Respirar una vez fue algo involuntario. ¿Cuánto tiempo llevaba ahí abajo? ¿Días? ¿Semanas? ¿Quizá horas y el resto era su pura imaginación trastocada por una oscuridad que hacía indiferente tener los ojos abiertos o cerrados? Llevara el tiempo que llevase, no podía respirar de forma automática: las costillas rotas se lo impedían y se retorcían en su caja torácica pidiéndole ser un poco más gentil con sus respiraciones. Annabelle escuchó a su cuerpo y en ocasiones estaba minutos sin respirar. Las puntas de los dedos se le habían vuelto azuladas, la piel de porcelana agrietada como tal por porras y látigos. El charco bajo su cabeza tenía una mezcla oscura de sangre y lágrimas constantemente alimentado por una o por otra. Boca abajo por tanto tiempo había hecho que perdiera la noción de lo que era el arriba o el abajo, y la cadena le había lacerado los tobillos en la forma de un anillo de carne sanguinolenta.

Se balancearía para hacer romper la oxidada cadena, pero no tenía la fuerza necesaria para impulsarse.
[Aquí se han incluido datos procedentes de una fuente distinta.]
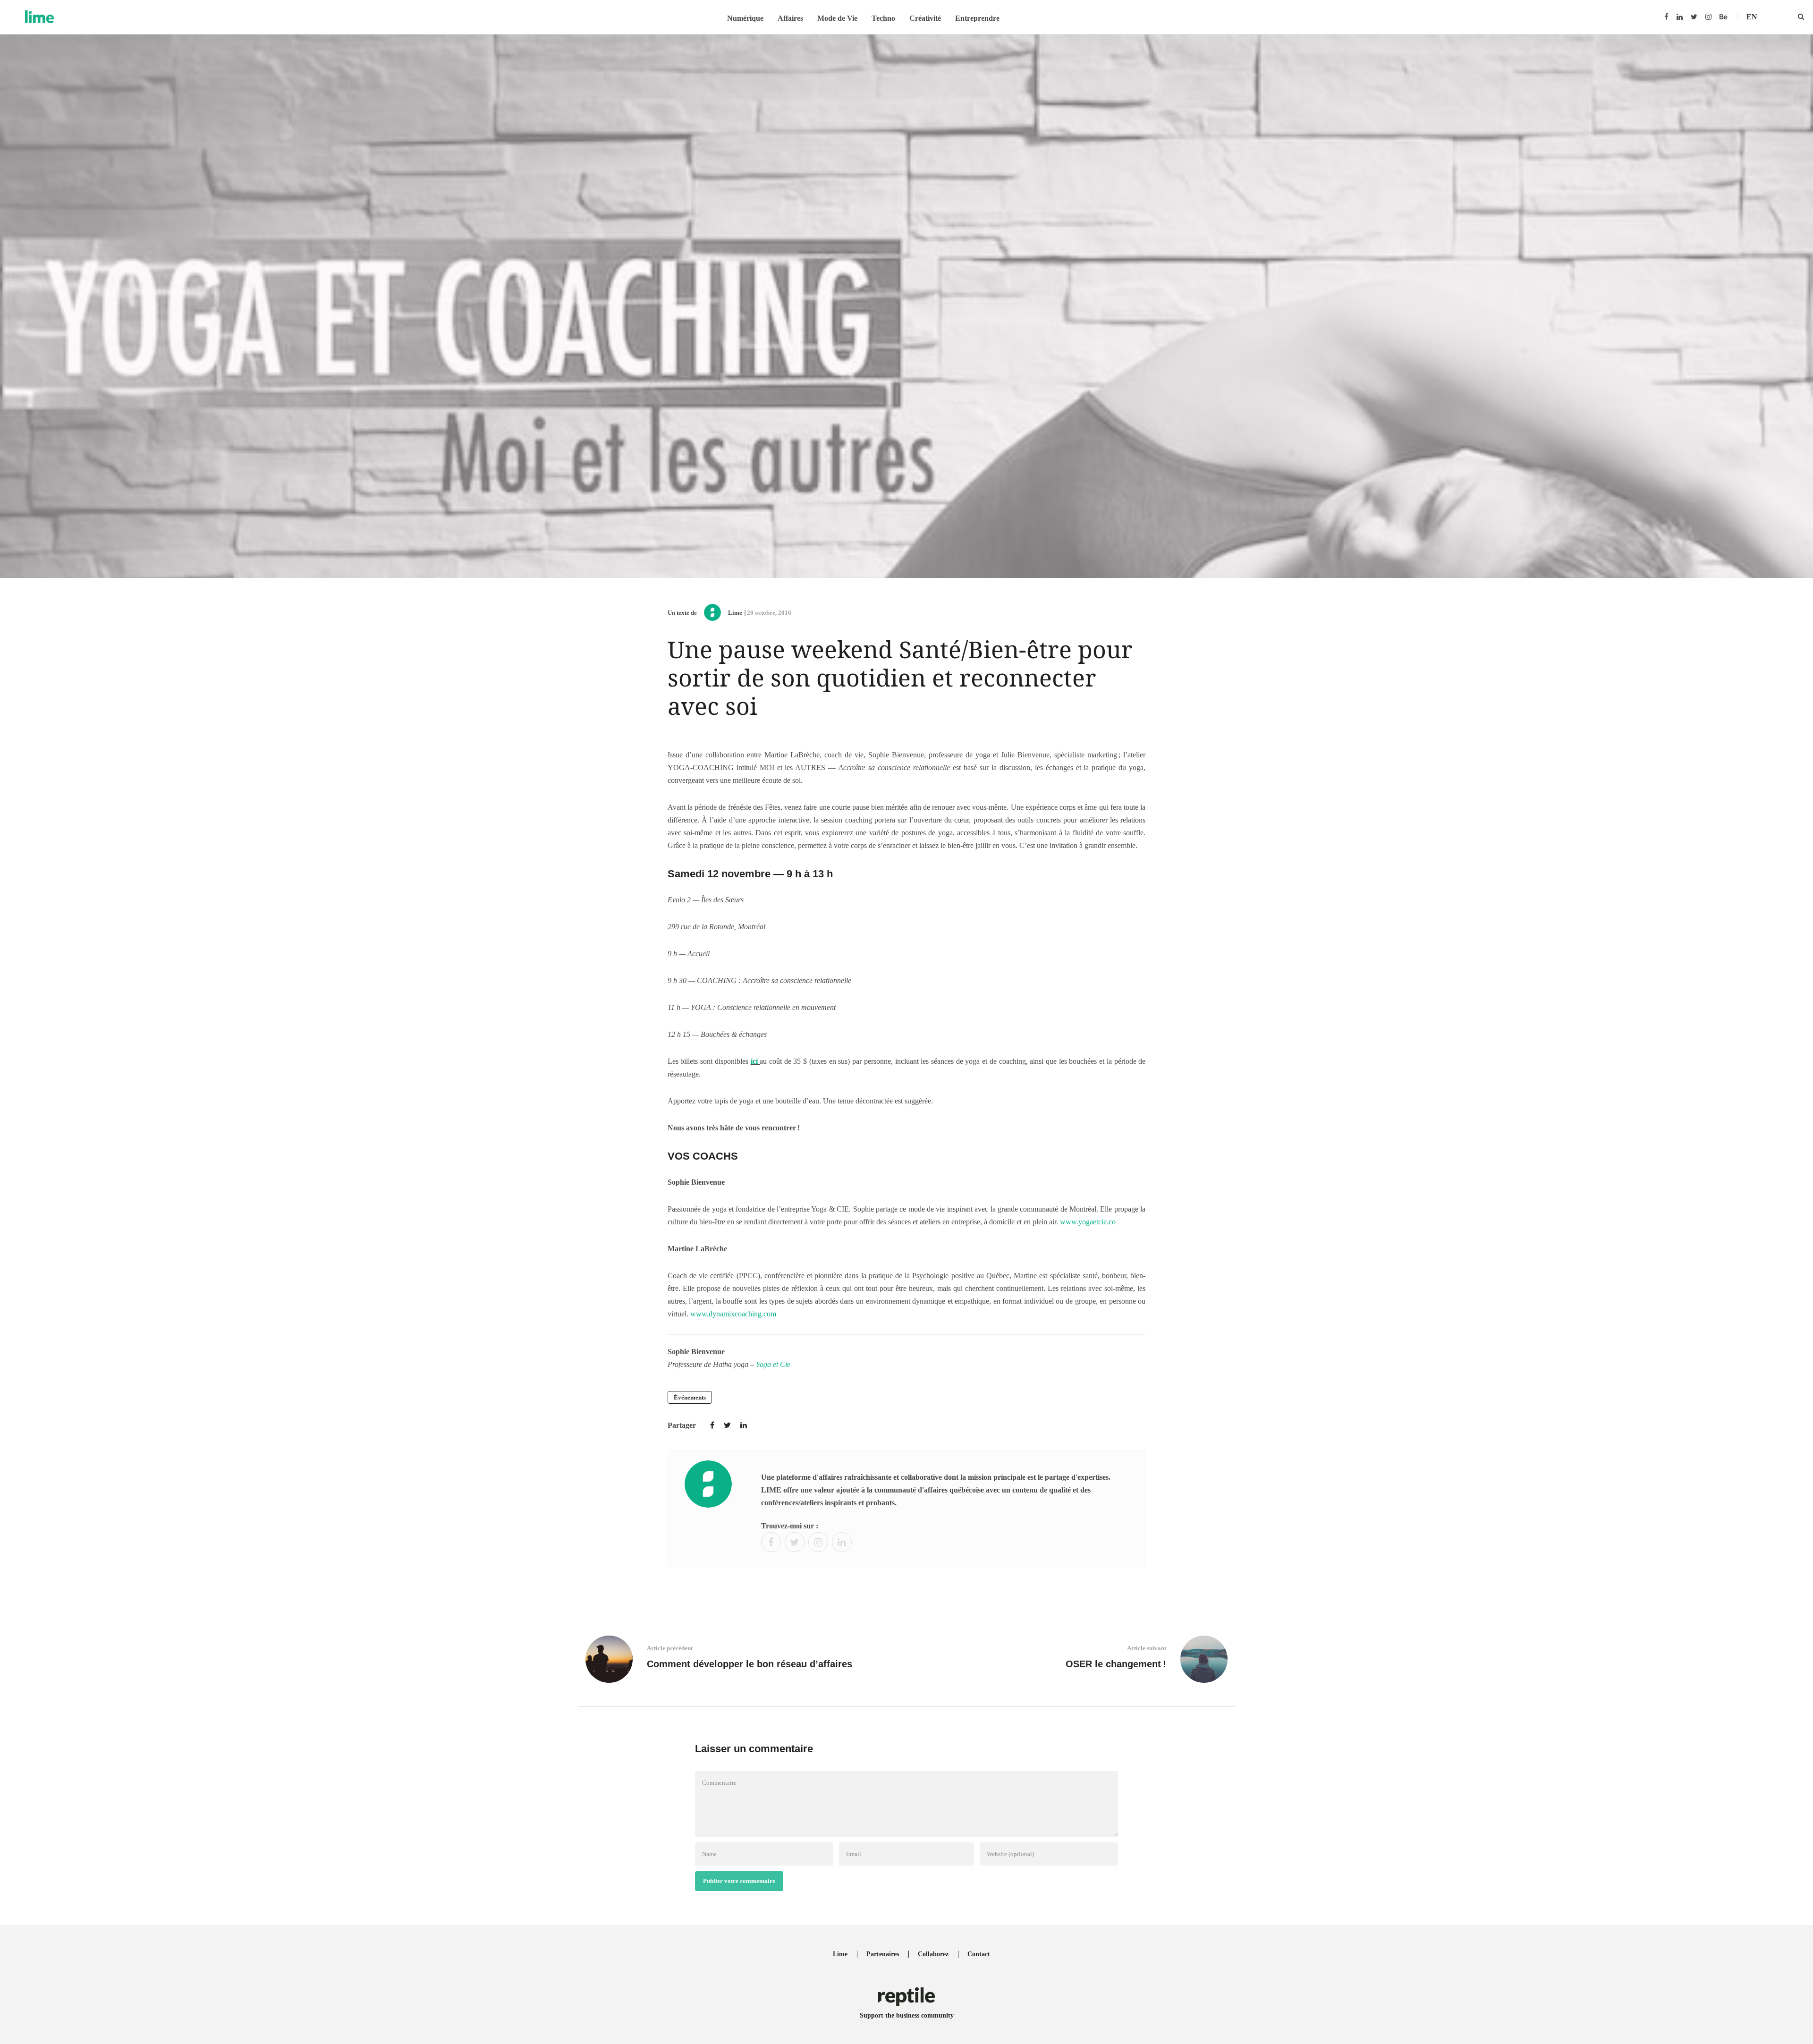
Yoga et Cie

Notaba sus brazos más delgados, las piernas más estrechas y huesudas.

Cuánta sed...

Horas antes había venido Augusto en persona, lo sabía por el chirrido de sus botas. Tantos años y todavía no sabía caminar sin deslizar los pies por el suelo es lo que pensó antes de que el primer golpe del látigo la noqueara. Cuando despertó miró sus huesos en inescrutable negrura y sintió que se partían al centrarse en ellos. Por eso dejó de pensar en su cuerpo porque acabaría por partirse y caer en dos mitades al suelo. Durante un rato pensó que quizá eso sería lo mejor. Tanto sufrimiento y no podía ni llorar por ello. Tanto dolor y no sentía la necesidad de quejarse. Era terrorífico. Su pecho fracturado estaba realmente vacío.

Solo descendiendo podrás ascender.

La promesa firmemente prometida. La cadena castañeó y sintió que perdía el tacto en las piernas. Deseó que se hubieran roto y que ahora estuviera cayendo de cabeza contra el suelo, pero eso no ocurrió. Siguió colgando, sus brazos se balanceaban muertos en lento movimiento.
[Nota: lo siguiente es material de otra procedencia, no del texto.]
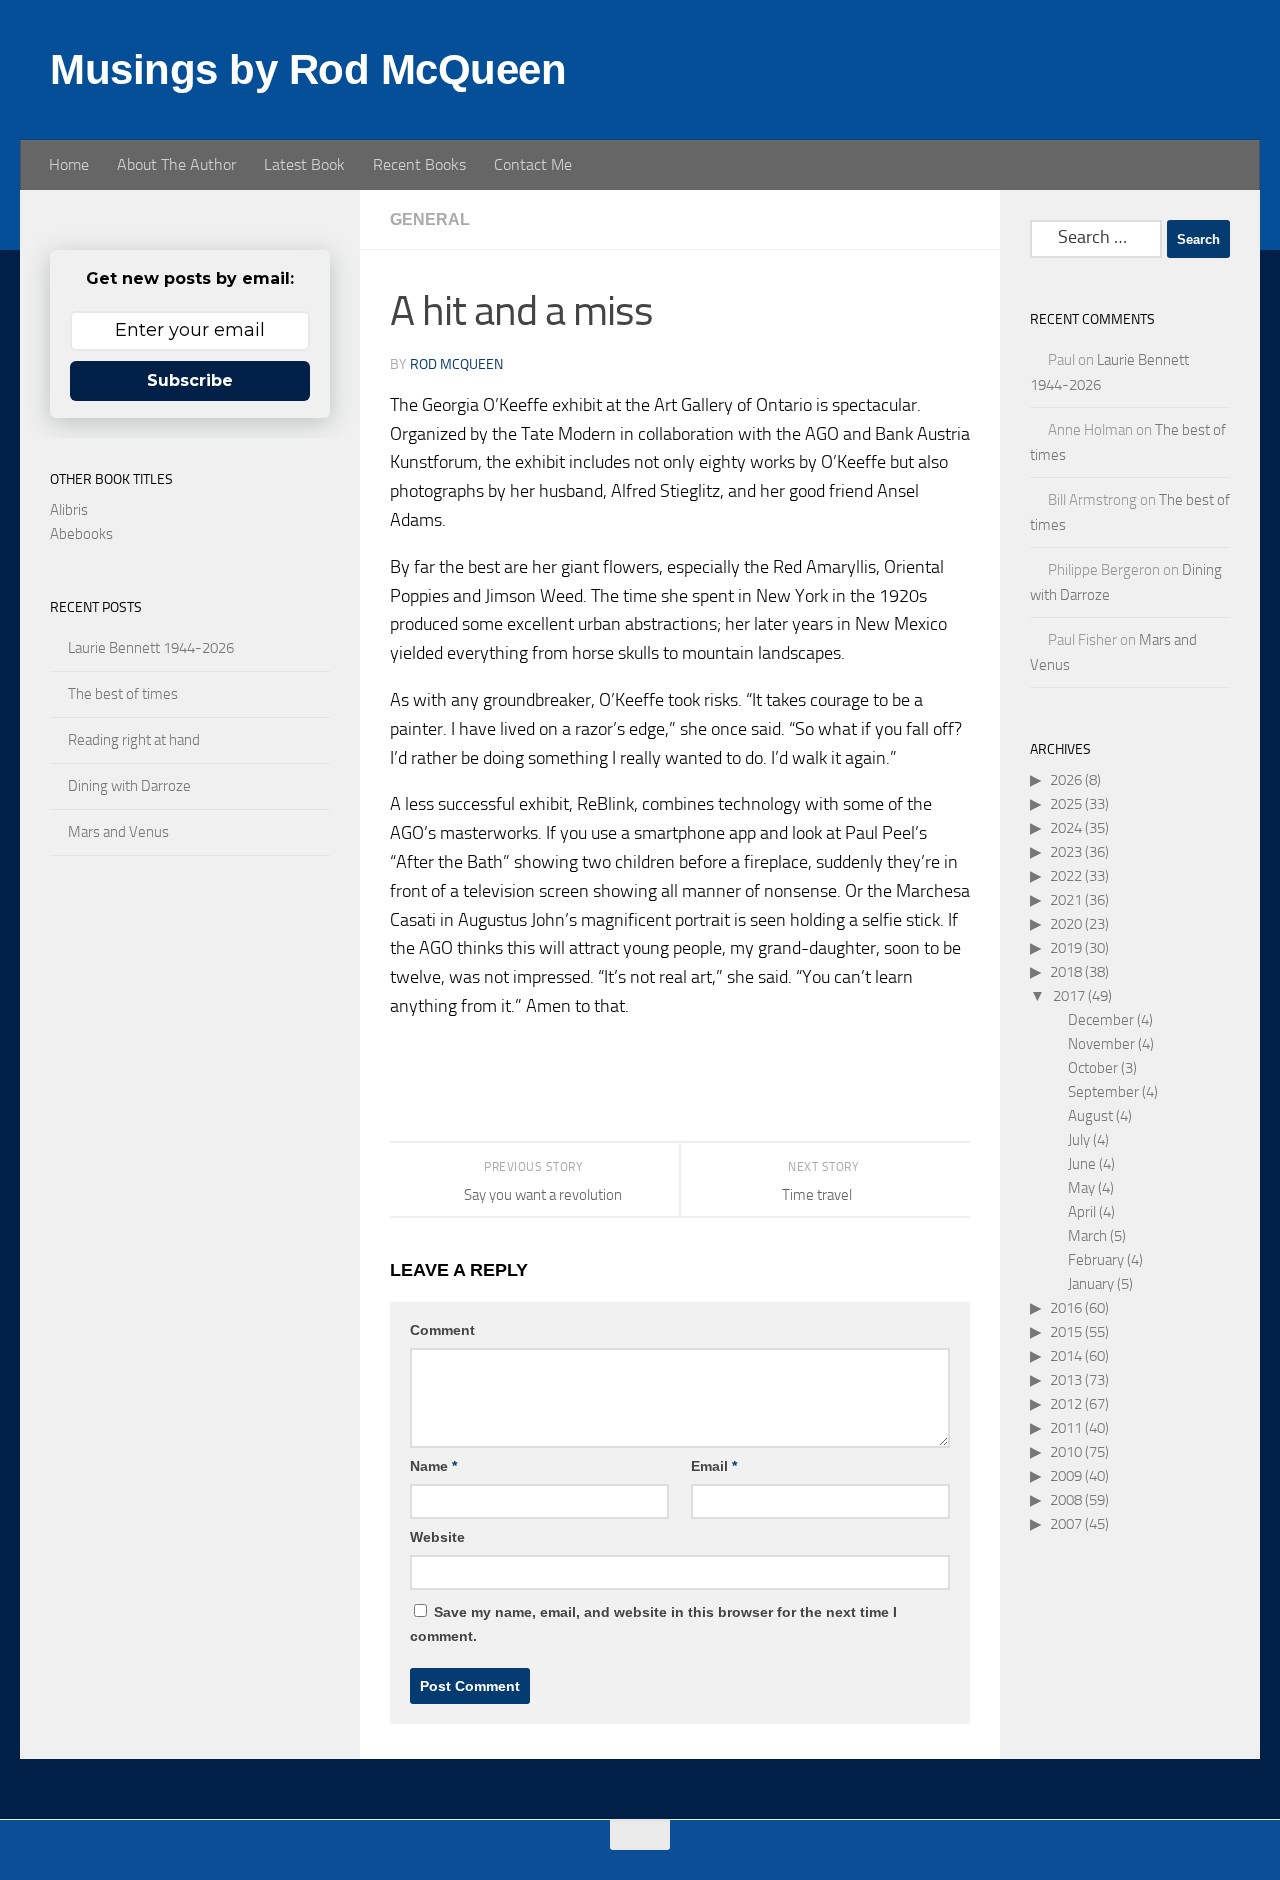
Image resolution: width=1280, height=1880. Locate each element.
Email (714, 1466)
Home (69, 164)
La promesa... llegaba. La veía. Solo con su radiante luz se dio cuenta de que había perdido la vista en un ojo. La mirada le cayó en los brazos, ahora huesudos y sin un ápice de músculo. No había probado un solo bocado desde que la colgaron boca abajo en aquella gruta alejada del mundo, tan cerca del infierno, que provocaba que un ángel como el que se encontraba ante sus ojos se presentara a sacar a su fiel servidora de aquel lugar.

El ángel diminuto, el mensajero feérico de un Dios benevolente, se postró boca abajo para conversar con la devota encadenada.

—Oh, sierva Cabelo de los Mártires de la Cadena —comenzó con voz de trueno—. Eres tú de entre las mujeres la más sierva del Todopoderoso, del rey que vive en un reino más divino que cualquiera encontrado en la Tierra o en el Cielo. Tú, que donas la sangre de los manchados para la purificación de los hombres, eres verdaderamente el ejemplo de una santa entre los mortales.

La radiancia del ángel desveló tres clavos oxidados hundidos en su hundido vientre y una larga vara atravesando sus pantorrillas. No sentía ninguna de las herramientas de tortura que le cortaban y apuñalaban la carne.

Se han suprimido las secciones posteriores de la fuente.